_Assignment_:
Please set down only the lines below starting with the line with "Task: Switch to the Hierarchy panel icon" and going on through the line with "You are a computer-use", verbatim and without pictures.

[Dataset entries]
'''

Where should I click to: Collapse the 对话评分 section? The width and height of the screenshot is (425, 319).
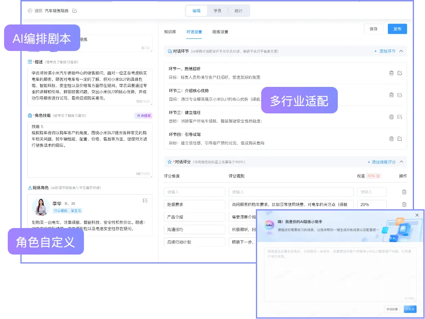(x=401, y=162)
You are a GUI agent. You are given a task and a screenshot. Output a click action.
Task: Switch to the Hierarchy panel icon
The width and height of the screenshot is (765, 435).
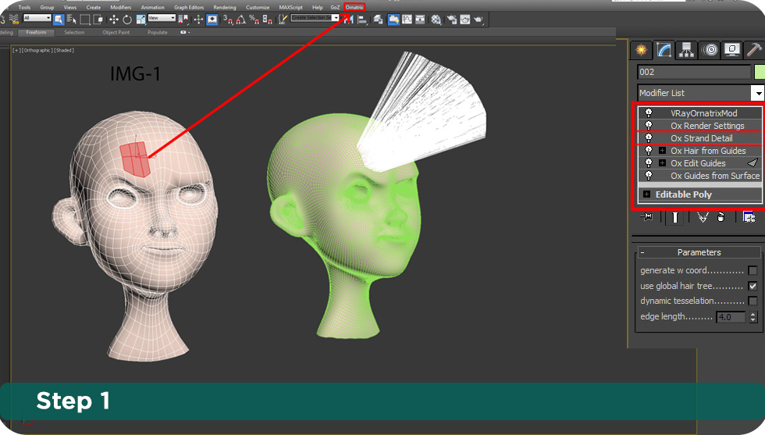click(x=686, y=50)
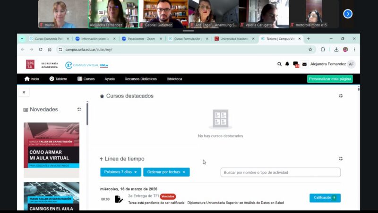This screenshot has height=213, width=378.
Task: Open the browser extensions puzzle icon
Action: 323,49
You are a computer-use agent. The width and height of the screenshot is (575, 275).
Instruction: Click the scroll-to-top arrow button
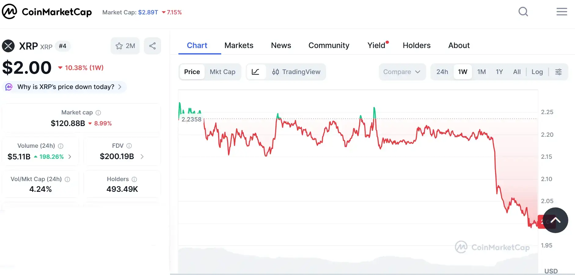click(x=555, y=220)
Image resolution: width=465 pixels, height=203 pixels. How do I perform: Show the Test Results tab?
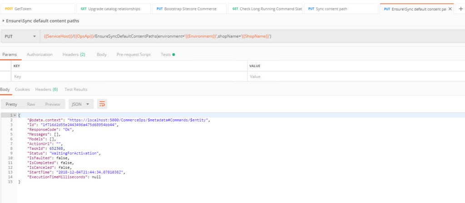[76, 90]
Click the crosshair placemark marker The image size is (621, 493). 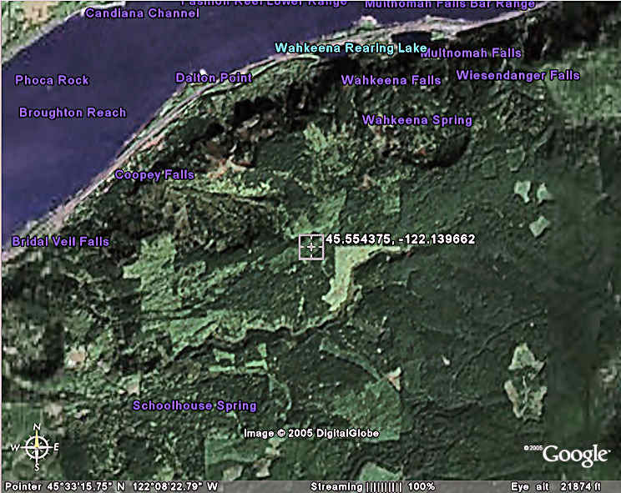[x=311, y=247]
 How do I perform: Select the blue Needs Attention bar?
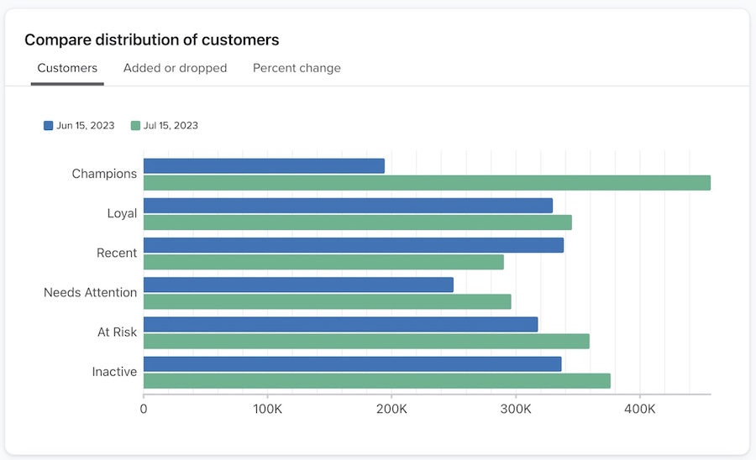point(298,285)
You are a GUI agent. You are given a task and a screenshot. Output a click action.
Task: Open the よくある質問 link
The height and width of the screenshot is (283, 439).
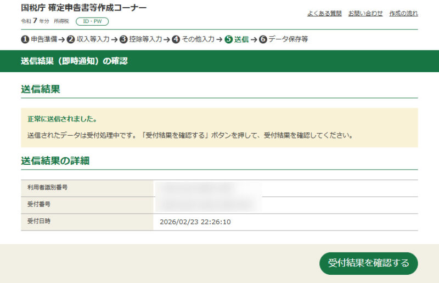click(324, 13)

'''

_Output of the exercise_:
Task: Switch to the Hierarchy panel icon
The width and height of the screenshot is (765, 435).
click(x=686, y=50)
This screenshot has height=213, width=378.
Task: Open the browser extensions puzzle icon
Action: 323,49
You are a computer-use agent. The width and height of the screenshot is (575, 275).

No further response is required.